Q4 2021 Economic Commentary
Build a better world
With climate change in the news, we thought it would be useful to see how the move to decarbonise the economy can feed through to investment decisions and to opportunities within infrastructure.
The UN Climate Change Conference (COP26) is to be hosted by the UK in November. It is the follow up to the Paris Agreement (2016) bringing together 195 world leaders with the key goal of securing global net zero emissions by 2050. Net zero refers to the balance between the amount of greenhouse gas (GHG) produced and the amount removed from the atmosphere. Net zero is reached when the amount added is no more than the amount taken away.

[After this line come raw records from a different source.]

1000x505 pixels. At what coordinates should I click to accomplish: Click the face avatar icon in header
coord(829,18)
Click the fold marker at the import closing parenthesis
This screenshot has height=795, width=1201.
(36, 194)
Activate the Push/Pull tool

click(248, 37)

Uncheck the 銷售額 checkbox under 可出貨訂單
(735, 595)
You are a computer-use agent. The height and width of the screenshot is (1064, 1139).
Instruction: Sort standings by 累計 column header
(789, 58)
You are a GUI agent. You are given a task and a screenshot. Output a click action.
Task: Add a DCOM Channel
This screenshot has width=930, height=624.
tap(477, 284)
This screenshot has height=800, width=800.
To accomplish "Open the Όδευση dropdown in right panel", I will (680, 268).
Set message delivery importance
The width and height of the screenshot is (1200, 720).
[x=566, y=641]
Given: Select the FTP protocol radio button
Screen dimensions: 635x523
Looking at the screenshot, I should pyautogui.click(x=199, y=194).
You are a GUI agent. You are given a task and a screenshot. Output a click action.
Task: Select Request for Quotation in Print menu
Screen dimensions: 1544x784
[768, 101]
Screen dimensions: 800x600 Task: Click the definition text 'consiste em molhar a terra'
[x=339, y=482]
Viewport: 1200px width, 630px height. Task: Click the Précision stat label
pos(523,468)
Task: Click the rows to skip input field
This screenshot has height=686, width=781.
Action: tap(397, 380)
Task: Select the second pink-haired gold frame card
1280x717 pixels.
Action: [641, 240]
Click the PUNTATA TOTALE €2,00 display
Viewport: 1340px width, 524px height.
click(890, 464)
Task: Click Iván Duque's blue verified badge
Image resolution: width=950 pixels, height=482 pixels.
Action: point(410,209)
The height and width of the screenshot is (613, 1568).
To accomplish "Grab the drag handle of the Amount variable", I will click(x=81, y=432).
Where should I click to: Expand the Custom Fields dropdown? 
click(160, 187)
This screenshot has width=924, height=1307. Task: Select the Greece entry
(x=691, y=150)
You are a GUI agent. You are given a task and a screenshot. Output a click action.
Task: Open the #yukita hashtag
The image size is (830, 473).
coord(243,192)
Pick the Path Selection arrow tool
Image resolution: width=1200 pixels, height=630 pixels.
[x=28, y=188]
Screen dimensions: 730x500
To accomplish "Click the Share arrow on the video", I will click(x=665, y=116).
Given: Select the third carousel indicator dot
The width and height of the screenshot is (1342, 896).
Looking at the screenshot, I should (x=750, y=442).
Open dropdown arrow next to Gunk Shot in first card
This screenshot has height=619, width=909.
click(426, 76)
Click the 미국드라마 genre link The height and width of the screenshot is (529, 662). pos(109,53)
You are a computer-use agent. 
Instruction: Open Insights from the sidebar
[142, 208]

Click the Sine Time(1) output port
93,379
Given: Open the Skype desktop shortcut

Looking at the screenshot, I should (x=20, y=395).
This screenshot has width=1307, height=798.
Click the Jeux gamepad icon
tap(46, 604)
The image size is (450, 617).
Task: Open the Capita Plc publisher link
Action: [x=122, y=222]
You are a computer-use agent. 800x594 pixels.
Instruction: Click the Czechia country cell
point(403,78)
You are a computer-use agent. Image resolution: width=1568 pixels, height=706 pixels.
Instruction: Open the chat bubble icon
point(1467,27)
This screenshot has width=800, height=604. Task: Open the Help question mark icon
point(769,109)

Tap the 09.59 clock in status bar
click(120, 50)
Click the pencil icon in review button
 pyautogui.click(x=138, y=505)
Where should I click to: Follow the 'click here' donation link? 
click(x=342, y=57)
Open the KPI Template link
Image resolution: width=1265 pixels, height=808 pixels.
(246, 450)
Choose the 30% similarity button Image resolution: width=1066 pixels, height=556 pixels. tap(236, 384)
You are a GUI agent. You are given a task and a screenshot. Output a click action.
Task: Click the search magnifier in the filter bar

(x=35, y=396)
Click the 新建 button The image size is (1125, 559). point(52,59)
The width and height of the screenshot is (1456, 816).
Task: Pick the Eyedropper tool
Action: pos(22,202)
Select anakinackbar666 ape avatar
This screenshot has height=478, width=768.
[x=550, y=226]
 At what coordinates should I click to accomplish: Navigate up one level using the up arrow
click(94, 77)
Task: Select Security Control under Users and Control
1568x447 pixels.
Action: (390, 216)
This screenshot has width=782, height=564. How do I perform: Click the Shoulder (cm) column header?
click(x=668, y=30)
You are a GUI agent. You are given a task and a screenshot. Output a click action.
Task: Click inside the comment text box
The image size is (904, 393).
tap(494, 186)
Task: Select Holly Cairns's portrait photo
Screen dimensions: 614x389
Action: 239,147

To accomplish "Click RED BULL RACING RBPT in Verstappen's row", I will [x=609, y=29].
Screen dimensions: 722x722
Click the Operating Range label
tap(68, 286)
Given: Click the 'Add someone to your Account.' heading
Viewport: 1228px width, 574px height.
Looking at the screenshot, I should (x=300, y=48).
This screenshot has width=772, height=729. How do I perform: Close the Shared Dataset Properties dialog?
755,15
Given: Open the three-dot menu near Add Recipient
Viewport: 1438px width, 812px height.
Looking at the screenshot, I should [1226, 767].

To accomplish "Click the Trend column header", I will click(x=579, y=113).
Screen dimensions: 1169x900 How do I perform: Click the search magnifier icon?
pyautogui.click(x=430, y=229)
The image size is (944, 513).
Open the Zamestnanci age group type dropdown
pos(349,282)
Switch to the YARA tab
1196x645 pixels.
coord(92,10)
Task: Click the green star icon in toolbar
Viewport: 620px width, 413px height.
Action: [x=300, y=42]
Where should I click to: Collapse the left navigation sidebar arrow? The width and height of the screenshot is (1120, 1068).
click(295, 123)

The conference has been forewarned by a report from the Intergovernmental Panel on Climate Change (IPCC), described as a ‘code red for humanity’ by UN Secretary General Antonio Guterres. The report, which represents a statement from 234 international scientists highlights that Earth is expected to hit the threshold of 1.5°C warming (from pre-industrial levels) due to climate change within the next 20 years, regardless of how deeply countries cut GHG emissions. In the worst of five scenarios detailing how future global emissions may play out, the world faces a catastrophic 4.4°C average temperature rise by 2100, the IPCC concluded. Under all five scenarios, global warming reaches or exceeds the 1.5°C goal of the 2015 Paris Agreement, in the next two decades.
Targets that were announced in Paris would result in warming above 3°C by 2100 and if temperatures continue to rise, it will bring with it extreme weather conditions, like we have witnessed around the world recently. This year’s floods in China and Germany, the wildfires in Greece and the summers blistering heat wave in North America arrived too late to be included in the analysis.